Quantifying the impact of restoration on peatland aquatic organic matter, microbial communities and greenhouse gas emissions

We are in a climate emergency. Reducing emissions of greenhouse gases is not enough to reduce global temperatures: we need to use nature to help. Peatlands are an extremely important solution for climate action because they are the most efficient carbon store on land when they are healthy. However, they have been damaged by human activities in the past, and many are now sources of greenhouse gases, especially carbon dioxide. Exploitation of peatlands has converted what should be a carbon store into a large source of global carbon emissions (4% of human land-use emissions).

Peatlands cover a small proportion of the Earth’s surface (only 3%) but store more carbon than all the world’s forests combined. In the UK alone, 10% of the land is covered in peat, but at least 75% of that area has been modified by human activity. Restoring these peatlands to healthy, carbon-storing environments is a central part of the UK’s commitment to the Paris Climate Agreement and Net Zero targets. Globally, over 40% of tropical, and 57% of temperate peatlands are degraded by human activities, and several countries have pledged to restore their peatlands as climate change mitigation measures.

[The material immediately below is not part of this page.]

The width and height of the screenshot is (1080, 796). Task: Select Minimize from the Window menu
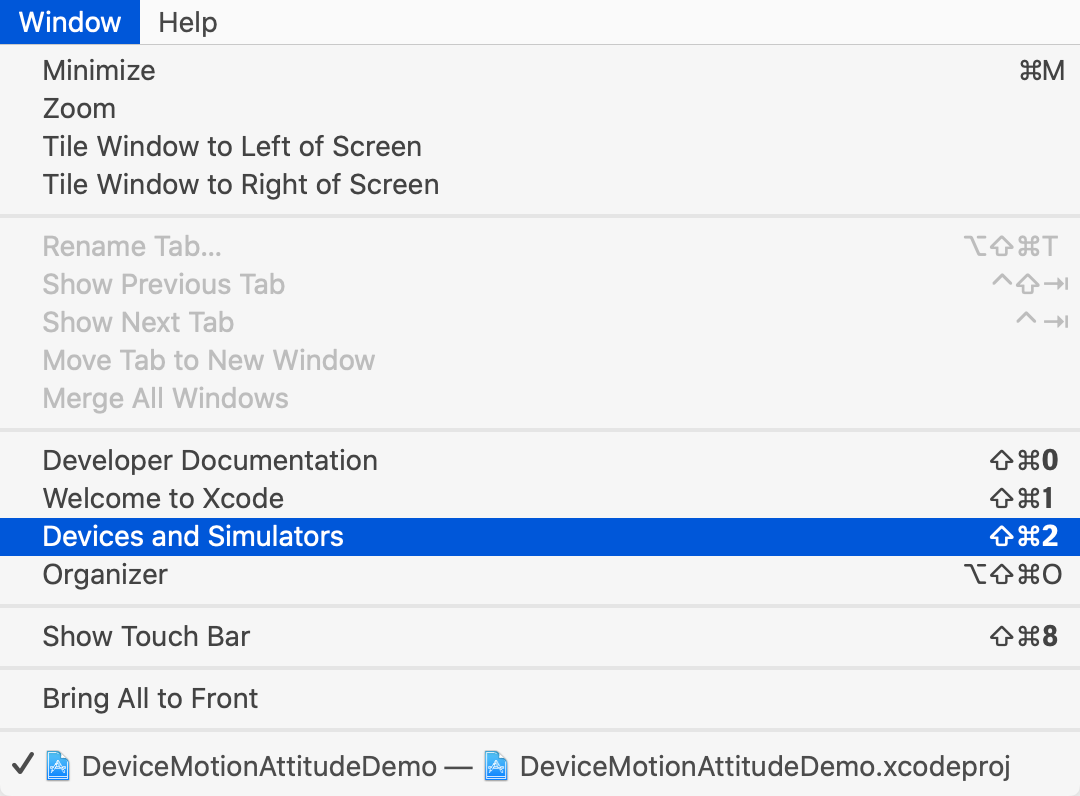coord(540,70)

Restoring damaged and modified peatlands to encourage uptake of carbon dioxide from the air and store it as carbon in plants and soil will impact the whole ecosystem, leading to changes in the plant species and water chemistry, which will in turn impact how peatland ecosystems take up and produce greenhouse gases. Restoration methods often involve blocking drains and re-wetting the soil, creating open water pools. These pools are potential ‘hotspots’ for carbon transfer between soil, water and air, and could lead to higher greenhouse gas losses from the peatland, but have not been investigated. It is important to understand how these peatland pools impact the greenhouse gas emissions from a peatland. Without a complete picture of the carbon cycle in an ecosystem, it is impossible to quantify the benefits of restoration projects for climate change mitigation, and with the UK aiming to restore 50% of the upland and 25% of the lowland peat by 2050, it is important to know that the restoration methods used are encouraging carbon storage, and lowering the greenhouse gas emissions.

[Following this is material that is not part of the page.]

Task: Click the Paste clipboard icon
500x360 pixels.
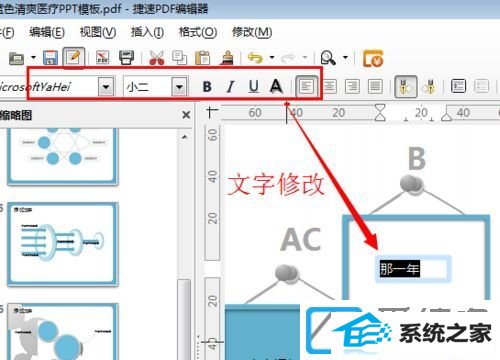Action: coord(202,58)
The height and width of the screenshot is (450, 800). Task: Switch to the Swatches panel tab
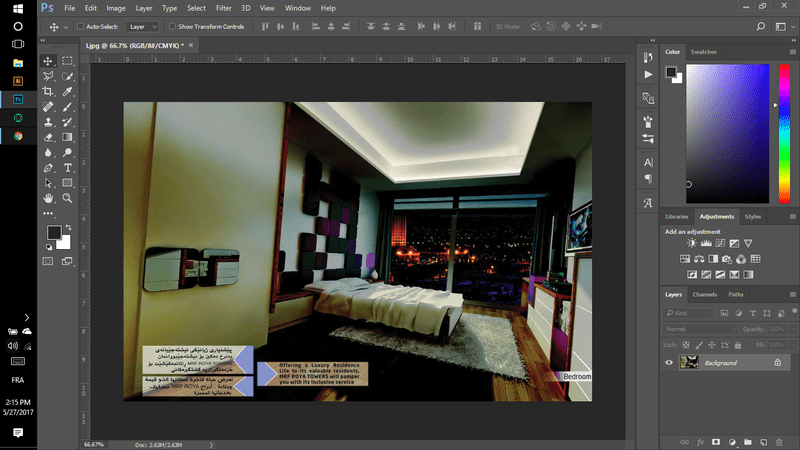pyautogui.click(x=703, y=52)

I will study the greenhouse gas emissions from peatland pools to discover how restoration changes the carbon transfer between soil, water and air in an ecosystem. I will study pools in near-natural, damaged and restored peatlands, in cold and temperate biomes, to investigate how the creation of peatland pools impacts on the microbes living in the peat and water, and how the greenhouse gas emissions change when degraded peatland sites are restored. This project will result in new knowledge of how peatlands respond to restoration interventions at the microbial and ecosystem levels. It will lead to improved estimates for the greenhouse gas budget of peatlands, and guide future restoration projects. Peatland practitioners and modellers will be able to better predict how restoration will be impacted by changes in climate, and determine the capacity of peatlands to help reduce global greenhouse gas concentrations, and as a nature-based solution to climate change.